WHAT YOU ARE ASKED TO DO: For the entries below, print exactly the lines between the line holding "The height and width of the screenshot is (819, 1456)." and the line holding "Given: Click the Share button", inclusive, and nothing else.
*** Opening of TASK MATERIAL ***
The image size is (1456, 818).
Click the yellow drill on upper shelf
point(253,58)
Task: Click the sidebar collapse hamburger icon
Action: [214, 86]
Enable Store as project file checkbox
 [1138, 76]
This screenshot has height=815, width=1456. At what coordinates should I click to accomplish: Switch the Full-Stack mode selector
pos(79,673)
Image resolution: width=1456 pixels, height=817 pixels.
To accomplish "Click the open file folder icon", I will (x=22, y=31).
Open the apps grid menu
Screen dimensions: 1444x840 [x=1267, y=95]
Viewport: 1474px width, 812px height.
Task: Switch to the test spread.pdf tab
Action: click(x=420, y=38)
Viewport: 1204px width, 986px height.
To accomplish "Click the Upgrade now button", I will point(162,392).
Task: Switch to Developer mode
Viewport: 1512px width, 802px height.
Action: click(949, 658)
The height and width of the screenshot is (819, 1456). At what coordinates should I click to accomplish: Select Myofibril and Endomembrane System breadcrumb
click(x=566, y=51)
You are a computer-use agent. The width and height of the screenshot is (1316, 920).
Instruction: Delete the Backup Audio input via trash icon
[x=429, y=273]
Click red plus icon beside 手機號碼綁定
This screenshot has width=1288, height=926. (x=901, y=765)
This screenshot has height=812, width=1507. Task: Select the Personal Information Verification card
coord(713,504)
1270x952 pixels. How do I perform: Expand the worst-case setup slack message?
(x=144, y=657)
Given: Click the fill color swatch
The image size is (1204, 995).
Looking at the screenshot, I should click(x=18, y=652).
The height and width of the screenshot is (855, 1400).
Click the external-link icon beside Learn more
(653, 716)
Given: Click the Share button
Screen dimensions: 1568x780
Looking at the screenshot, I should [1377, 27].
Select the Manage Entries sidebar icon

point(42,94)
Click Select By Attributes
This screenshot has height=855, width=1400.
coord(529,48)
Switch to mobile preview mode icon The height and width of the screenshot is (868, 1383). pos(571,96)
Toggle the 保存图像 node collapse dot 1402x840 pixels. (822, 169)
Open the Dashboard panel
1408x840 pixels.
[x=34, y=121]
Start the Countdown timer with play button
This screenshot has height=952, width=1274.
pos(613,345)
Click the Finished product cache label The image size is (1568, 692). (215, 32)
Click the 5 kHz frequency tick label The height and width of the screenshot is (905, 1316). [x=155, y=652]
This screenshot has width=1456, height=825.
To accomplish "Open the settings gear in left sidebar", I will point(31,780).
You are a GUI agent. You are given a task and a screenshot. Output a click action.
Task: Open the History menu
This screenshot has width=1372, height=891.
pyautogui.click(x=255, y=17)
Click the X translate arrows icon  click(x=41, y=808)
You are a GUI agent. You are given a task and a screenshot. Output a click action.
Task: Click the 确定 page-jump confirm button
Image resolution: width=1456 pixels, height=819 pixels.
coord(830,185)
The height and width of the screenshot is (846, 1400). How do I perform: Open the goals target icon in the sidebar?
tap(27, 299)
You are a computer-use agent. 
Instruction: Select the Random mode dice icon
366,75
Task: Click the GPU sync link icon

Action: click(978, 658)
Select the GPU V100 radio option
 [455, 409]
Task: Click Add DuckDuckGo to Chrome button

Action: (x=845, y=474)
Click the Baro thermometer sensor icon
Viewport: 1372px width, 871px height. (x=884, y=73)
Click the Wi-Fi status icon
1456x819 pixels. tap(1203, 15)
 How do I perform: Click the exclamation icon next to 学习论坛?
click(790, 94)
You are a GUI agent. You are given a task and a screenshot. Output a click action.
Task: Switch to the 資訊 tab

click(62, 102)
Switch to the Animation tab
*** Close of TASK MATERIAL ***
ANSWER BOX:
The height and width of the screenshot is (819, 1456). At what coordinates should I click to accomplish: Select Myofibril and Endomembrane System breadcrumb
click(x=566, y=51)
You are a computer-use agent. The width and height of the screenshot is (1316, 920).
Instruction: Delete the Backup Audio input via trash icon
[x=429, y=273]
Click red plus icon beside 手機號碼綁定
This screenshot has width=1288, height=926. (x=901, y=765)
This screenshot has height=812, width=1507. Task: Select the Personal Information Verification card
coord(713,504)
1270x952 pixels. How do I perform: Expand the worst-case setup slack message?
(x=144, y=657)
Given: Click the fill color swatch
The image size is (1204, 995).
Looking at the screenshot, I should click(x=18, y=652).
The height and width of the screenshot is (855, 1400).
Click the external-link icon beside Learn more
(653, 716)
Given: Click the Share button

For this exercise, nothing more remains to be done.